Soal Singkat 1 » Salin persis bagian kutipan teks tentang rombongan pesepeda, antara "Ada yang menyesalkan" dan "sepeda di Jakarta.", termasuk kedua bagian itu.
Soal Singkat 2 » Menurut kutipan teks tentang rombongan pesepeda, apa yang dikhawatirkan kalangan pesepeda yang biasa bersepeda untuk mobilitas?

Dari foto yang beredar, rombongan pesepeda road bike terlihat memenuhi badan jalan. Mereka tidak melintas di lajur kiri.
Ada yang menyesalkan sikap pengendara sepeda motor tersebut. Namun, banyak pula yang membelanya. Pengendara motor dianggap mewakili kekesalan pengguna jalan akan sikap rombongan pesepeda sport yang dianggap arogan sejak meningkatnya tren sepeda di Jakarta.
Namun, terlepas dari masalah tersebut, ada satu hal yang jadi kekhawatiran kalangan pesepeda yang biasa bersepeda untuk mobilitas, yakni kekhawatiran akan stigma negatif terhadap seluruh pesepeda tanpa pengecualian.

Baris Tersimpan »
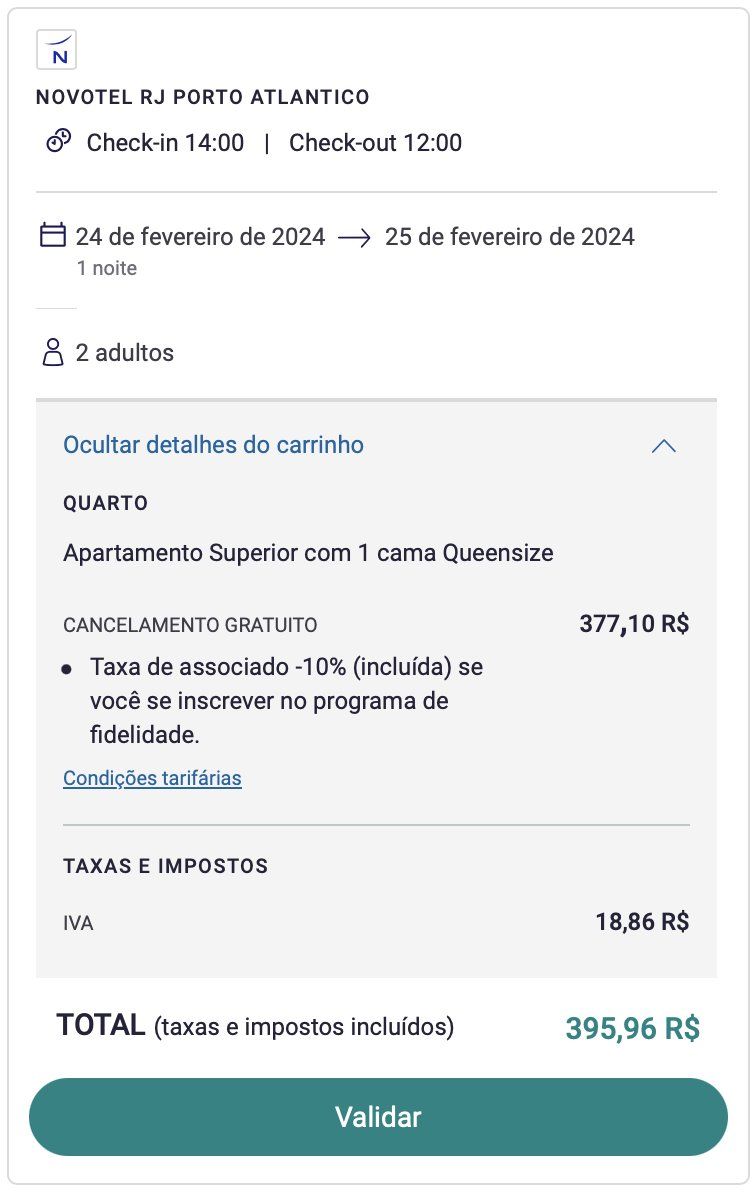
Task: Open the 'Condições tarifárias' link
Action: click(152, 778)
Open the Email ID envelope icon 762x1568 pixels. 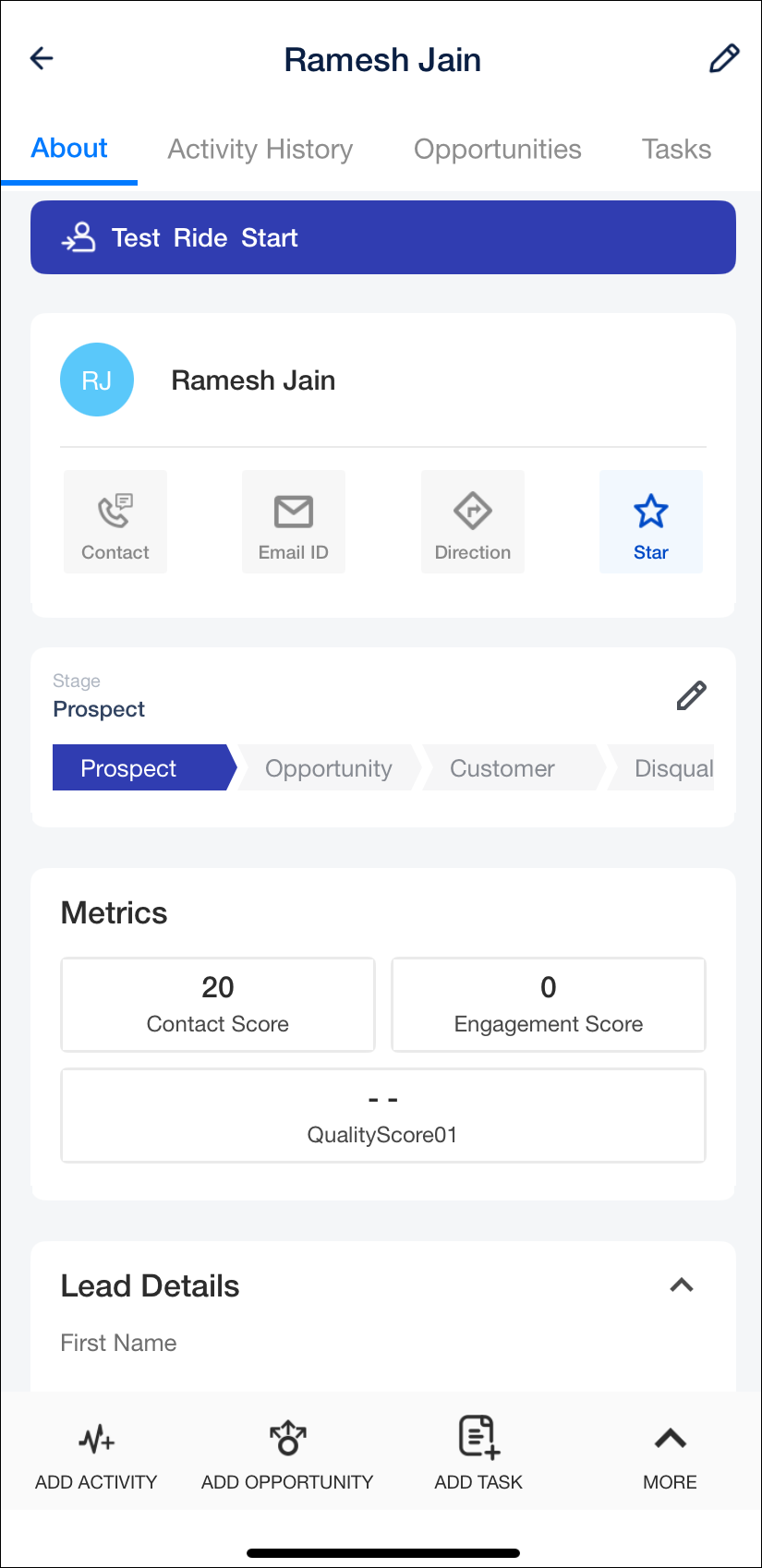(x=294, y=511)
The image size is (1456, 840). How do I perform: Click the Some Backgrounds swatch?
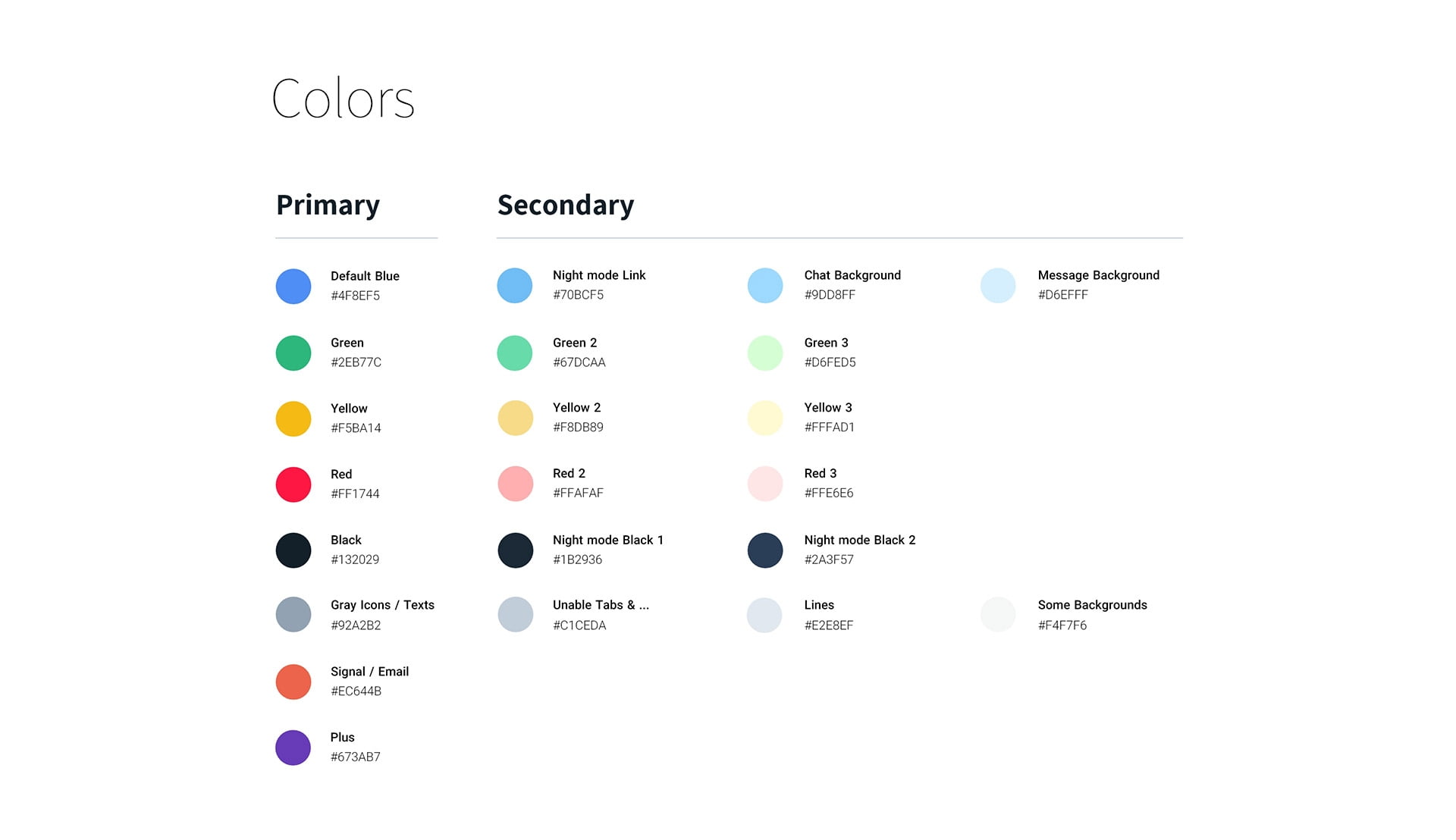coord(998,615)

Hasil Latihan 1 »
Ada yang menyesalkan sikap pengendara sepeda motor tersebut. Namun, banyak pula yang membelanya. Pengendara motor dianggap mewakili kekesalan pengguna jalan akan sikap rombongan pesepeda sport yang dianggap arogan sejak meningkatnya tren sepeda di Jakarta.

Hasil Latihan 2 » Mereka khawatir akan muncul stigma negatif terhadap seluruh pesepeda tanpa pengecualian.